Fig. 5. Htr2b KO in skeletal muscle protects against HFD-induced obesity and insulin resistance.

a The body weight of WT and HTR2b muscle-specific-KO (Htr2b MKO) mice after 12 weeks of HFD feeding. b GTT and ITT in WT and Htr2b MKO mice. c Immunofluorescence staining of Glut4 (red) in quadriceps muscle from WT and HTR2b MKO mice. The nuclei were counterstained with DAPI (blue). Scale bar, 100 µm. d Hematoxylin and eosin staining of quadriceps muscle from WT and HTR2b MKO mice after 12 weeks of HFD feeding. e Oil Red O staining of skeletal muscle sections. Scale bar, 100 µm. f Representative electron micrograph of skeletal muscle (quadriceps) from WT and Htr2b MKO mice. Scale bar, 10 µm. g Western blot images showing phosphorylated AKT^Ser473, phosphorylated AMPKα^Thr172 and total AMPK levels in skeletal muscle from WT and Htr2b MKO mice.
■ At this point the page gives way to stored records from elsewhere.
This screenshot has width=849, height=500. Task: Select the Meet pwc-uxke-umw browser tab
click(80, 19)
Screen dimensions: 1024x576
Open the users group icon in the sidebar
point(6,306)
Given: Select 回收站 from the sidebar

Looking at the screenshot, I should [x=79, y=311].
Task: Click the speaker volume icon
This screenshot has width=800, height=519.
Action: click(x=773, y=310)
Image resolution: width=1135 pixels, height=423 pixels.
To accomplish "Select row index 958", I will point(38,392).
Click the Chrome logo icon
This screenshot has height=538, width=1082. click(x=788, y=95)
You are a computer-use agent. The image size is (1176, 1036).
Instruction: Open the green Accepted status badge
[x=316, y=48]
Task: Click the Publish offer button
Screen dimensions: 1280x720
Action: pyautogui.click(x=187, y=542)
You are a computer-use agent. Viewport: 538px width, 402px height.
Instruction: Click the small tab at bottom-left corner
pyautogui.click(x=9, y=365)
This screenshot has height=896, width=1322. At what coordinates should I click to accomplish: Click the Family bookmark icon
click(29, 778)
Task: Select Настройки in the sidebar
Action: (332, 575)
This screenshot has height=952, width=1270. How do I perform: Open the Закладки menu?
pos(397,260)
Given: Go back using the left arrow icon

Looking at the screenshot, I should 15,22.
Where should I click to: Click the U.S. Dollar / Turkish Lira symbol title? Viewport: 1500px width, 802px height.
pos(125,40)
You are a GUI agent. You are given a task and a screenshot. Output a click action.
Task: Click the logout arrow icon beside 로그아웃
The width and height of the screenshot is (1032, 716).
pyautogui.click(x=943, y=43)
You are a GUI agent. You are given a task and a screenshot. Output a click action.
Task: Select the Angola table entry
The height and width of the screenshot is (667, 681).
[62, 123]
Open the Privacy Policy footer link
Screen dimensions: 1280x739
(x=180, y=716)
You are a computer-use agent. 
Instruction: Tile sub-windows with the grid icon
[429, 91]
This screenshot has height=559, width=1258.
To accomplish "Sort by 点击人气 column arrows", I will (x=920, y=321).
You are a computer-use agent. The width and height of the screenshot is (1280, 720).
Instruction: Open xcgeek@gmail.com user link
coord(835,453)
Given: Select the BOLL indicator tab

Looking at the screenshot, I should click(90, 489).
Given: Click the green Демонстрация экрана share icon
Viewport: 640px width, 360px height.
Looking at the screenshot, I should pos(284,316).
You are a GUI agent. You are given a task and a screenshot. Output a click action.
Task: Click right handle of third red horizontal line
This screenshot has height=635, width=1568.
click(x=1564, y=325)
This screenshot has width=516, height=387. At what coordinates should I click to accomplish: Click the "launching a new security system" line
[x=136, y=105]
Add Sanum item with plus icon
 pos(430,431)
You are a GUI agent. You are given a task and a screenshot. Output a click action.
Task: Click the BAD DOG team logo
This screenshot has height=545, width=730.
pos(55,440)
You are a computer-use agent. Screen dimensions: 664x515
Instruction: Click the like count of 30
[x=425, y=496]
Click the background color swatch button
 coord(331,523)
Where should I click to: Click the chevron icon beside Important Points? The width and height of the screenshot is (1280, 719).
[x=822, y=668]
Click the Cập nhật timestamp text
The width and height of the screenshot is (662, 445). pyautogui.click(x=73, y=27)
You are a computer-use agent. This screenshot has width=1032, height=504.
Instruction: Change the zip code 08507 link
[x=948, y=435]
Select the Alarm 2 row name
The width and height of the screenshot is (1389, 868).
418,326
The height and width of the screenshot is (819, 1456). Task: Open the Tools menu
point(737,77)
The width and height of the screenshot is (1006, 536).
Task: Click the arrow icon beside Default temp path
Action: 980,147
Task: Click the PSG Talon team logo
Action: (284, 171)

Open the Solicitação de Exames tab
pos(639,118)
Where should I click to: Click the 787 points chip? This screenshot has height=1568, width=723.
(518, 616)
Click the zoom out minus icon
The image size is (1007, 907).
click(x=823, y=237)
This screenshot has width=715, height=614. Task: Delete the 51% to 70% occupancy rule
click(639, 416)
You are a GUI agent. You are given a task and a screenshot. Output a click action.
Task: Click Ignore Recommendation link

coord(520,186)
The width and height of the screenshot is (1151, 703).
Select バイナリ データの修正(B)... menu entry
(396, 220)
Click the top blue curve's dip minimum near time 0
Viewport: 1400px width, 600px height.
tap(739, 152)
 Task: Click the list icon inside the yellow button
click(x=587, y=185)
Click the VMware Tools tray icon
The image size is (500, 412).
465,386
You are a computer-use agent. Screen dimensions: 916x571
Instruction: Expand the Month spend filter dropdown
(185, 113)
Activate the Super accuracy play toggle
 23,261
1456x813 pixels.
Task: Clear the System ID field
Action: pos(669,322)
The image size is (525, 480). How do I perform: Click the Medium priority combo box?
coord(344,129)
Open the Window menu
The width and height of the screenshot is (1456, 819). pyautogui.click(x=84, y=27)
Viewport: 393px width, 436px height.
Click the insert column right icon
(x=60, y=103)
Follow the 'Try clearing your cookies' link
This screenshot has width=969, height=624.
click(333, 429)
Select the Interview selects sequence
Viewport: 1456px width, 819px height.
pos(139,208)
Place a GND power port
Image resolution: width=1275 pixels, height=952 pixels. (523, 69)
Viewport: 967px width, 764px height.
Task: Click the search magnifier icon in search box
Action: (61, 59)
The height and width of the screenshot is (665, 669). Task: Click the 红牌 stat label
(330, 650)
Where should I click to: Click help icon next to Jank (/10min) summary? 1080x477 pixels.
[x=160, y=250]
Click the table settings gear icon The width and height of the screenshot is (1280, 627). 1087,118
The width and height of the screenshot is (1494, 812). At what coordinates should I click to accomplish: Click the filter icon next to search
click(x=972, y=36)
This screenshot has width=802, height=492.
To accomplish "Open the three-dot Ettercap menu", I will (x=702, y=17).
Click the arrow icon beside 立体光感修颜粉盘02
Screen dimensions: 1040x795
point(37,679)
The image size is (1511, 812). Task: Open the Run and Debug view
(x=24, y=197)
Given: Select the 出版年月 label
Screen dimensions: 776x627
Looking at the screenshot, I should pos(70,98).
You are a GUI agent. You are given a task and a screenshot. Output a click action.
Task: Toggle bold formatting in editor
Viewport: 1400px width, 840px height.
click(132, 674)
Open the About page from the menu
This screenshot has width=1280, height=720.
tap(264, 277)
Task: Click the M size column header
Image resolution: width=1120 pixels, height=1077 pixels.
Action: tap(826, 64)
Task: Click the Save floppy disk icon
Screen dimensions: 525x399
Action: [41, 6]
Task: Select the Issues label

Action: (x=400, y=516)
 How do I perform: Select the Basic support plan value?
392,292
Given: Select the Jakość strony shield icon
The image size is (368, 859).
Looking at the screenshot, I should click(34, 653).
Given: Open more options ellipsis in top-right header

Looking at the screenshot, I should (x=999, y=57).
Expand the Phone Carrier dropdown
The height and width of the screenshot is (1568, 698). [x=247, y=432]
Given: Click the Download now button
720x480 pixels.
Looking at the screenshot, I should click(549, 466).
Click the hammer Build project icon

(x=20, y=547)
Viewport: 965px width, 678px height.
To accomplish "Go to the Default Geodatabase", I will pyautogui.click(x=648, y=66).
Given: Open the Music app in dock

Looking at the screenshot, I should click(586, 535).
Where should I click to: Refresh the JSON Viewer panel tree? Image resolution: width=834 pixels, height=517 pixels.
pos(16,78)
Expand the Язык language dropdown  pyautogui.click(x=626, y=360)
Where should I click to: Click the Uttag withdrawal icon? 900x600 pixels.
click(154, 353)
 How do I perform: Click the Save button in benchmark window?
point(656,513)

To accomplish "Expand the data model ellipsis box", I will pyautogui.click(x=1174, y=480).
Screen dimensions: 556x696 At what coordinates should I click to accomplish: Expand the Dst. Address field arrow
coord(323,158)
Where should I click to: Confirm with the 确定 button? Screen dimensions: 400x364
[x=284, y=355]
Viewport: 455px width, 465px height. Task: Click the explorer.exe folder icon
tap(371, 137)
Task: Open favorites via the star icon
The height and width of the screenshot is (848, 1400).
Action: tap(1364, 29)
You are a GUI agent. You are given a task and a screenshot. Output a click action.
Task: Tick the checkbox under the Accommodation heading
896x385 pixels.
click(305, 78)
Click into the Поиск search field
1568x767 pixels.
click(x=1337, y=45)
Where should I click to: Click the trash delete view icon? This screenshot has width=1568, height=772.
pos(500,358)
Fig. 6. Transcriptome analysis of skeletal muscle of WT and Htr2b MKO mice.

a A heat map showing DEGs identified via bulk RNA-seq analysis of skeletal muscle from WT and HTR2b-KO mice. b The relative expression of genes involved in glucose uptake, lipogenesis and lipolysis from skeletal muscle transcriptome data of WT and Htr2b MKO mice. c d A pathway enrichment analysis of DEGs, GO (c) and GSEA (d). e Enrichment plots for the myogenesis pathway, TGF-beta signaling pathway, adipogenesis pathway and fatty acid metabolism pathway. *P < 0.05, **P < 0.01, ***P < 0.001.